# accepting debit/credit cards



## Vance (Jun 2, 2009)

I have a couple of fairs and a farmers market who want me to sell at them. They both have asked if i am set up to take debit/credit cards. I am not and never have been. My question is do any of you and if you do what are the pitfalls to avoid. Is it worth it?


----------



## alpha6 (May 12, 2008)

I don't and the reason is because most of my sells are not large amounts at farmers markets. In order to get set up you will have to buy a card reader and wireless, which last time I checked, ran about 800 bucks. You then also have to pay for the service plus 3% or a bit more on every sale. If you were selling jewelry or other items that ran up or close to a hundred bucks or so then it may be worth it. But for 5-10 buck sales it is going to take awhile to re-coop your initial outlay. Maybe someone who actually does use a reader will respond and list the benefits of having it. I personally have lost maybe 5 sales last year out of thousands. Most people have cash in smaller amounts or at least can write a check.


----------



## 67630 (Jul 17, 2008)

Many years ago I took cards. Not anymore. Another charge they forget to inform you of is if you dont use the thing during a month they still charge a fee just for having it. The initial cost of setup is down now to around 300 or so if you shop and the amount they take is usually less than 2% per sale but it also depends on the average sale dollar amount. There are some companies out there that lease the equipment but charge like 50 bucks a month. I was recently told that fewer people are using cards lately. I would rather lose an occasional sale but I found that when a person asks if you take credit cards and you say no they then pay in cash anyway.


----------



## mark c (Apr 5, 2010)

We accept credit cards mainly for a different business, it costs us $35 per month plus about 2% plus I think $.20 per transaction. We still use a knuckle buster and hand enter the numbers after the show this means that we can't check to see if the card is good at the time of the sale. If you decide to sell on line or mail order I would go with the CC if you are only doing farmers markets and such I think that you will be money ahead to not get into the credit card stuff. If you do decide to take cards shop around the difference in how much you will pay is huge.


----------



## wolfpenfarm (Jan 13, 2009)

well simple solution would be to accept paypal. If you have a cell phone with internet access and web browsing, you can enter cc numbers and pay through paypal


----------



## fish_stix (May 17, 2009)

Cash!!!!!!!!!!!!


----------



## Chef Isaac (Jul 26, 2004)

paypal will not work for farmers markets. 

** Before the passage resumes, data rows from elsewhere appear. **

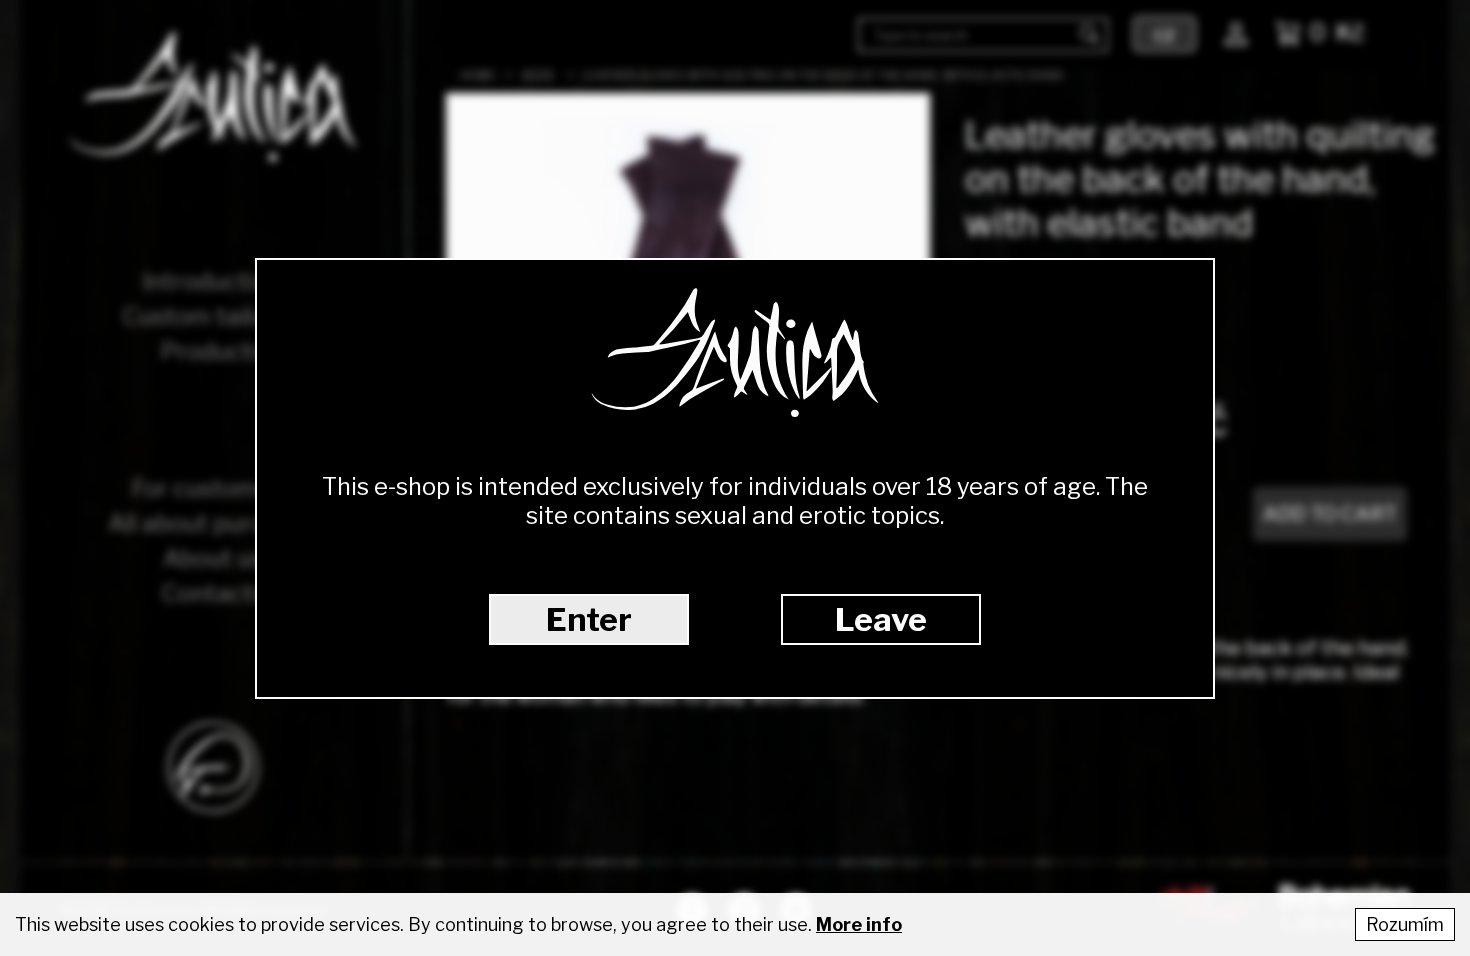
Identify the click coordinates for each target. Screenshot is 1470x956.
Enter (589, 619)
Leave (881, 619)
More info (859, 924)
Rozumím (1405, 924)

We have been taking credit cards for over a year now and we have increased our sales by about 200%. It is a FACT that people buy more when using a card and we have seen it first hand many times. People say "oh, I wish I had cash". We say we accept credit cards and there is the sale. AND it is easier to up sell them. 

The cheapest and best place is merchant made easy. Call them and talk with a guy named Tony. Tell him sweet as can bee honey farm sent you. He will help you out. 

Machine is very reasonable and yes, it will pay off in more ways then one!


----------



## alpha6 (May 12, 2008)

Hey Chef,

Is that 200% increase at farmers markets or total sales. I know you also sell over the internet and a CC is required for that but am curious if it that increase was from your farmers market sales.

Thanks


----------



## manfre (Dec 12, 2008)

If you have a smart phone, you could look in to https://squareup.com/.


----------



## My-smokepole (Apr 14, 2008)

I have seen some add on for cell phone like square up. Can't remember where I saw it maybee the paper but it sound cheaper than the $800 #
David


----------



## kbenz (Feb 17, 2010)

if you have internet on your phone could you just use paypal?


----------



## Cactii (Sep 5, 2009)

Internet connection & Paypal is the way to go here... Even if you have to bring a laptop and a USB cellular data connection it'd be worth your while.

Only problem I see is people accepting whether what you're doing is legitimate or not.


----------



## Vance (Jun 2, 2009)

Thanks for all the help. I do have internet access on my cell phone, and i do have a pay-pal account that might make the most sense. Would be a lot less hasstle. I"ll check into it, thanks again. 

Vance


----------



## Beethinking (Jun 2, 2008)

I would give PayPal's Virtual Terminal a shot:

https://www.paypal.com/cgi-bin/webscr?cmd=_vt_hub-outside

Cheers,
Matt


----------



## Chef Isaac (Jul 26, 2004)

Alpha: That is 200% more at the MARKET level and craft shows. Here is an example.... 

We were at a market in November where we pull in about 800... no visa cards. Last year we pulled in $900 in cash and about $1500 in credit card sales. 

It is totally worth it. 

Brining a laptop to a market is out of the question. It would be way to hard to even deal with it while you have a line of customers.


----------



## Chef Isaac (Jul 26, 2004)

here is what I pay at merchant made easy. 

$375 for machine.... wireless, you own it. They give you all supplies needed. Need more paper.... you call them and send it free. 
1.11% debit .19 per tran
1.64% credit cards and .19 per tran
$7.95 statement fee
$15 a month for wireless fee.


----------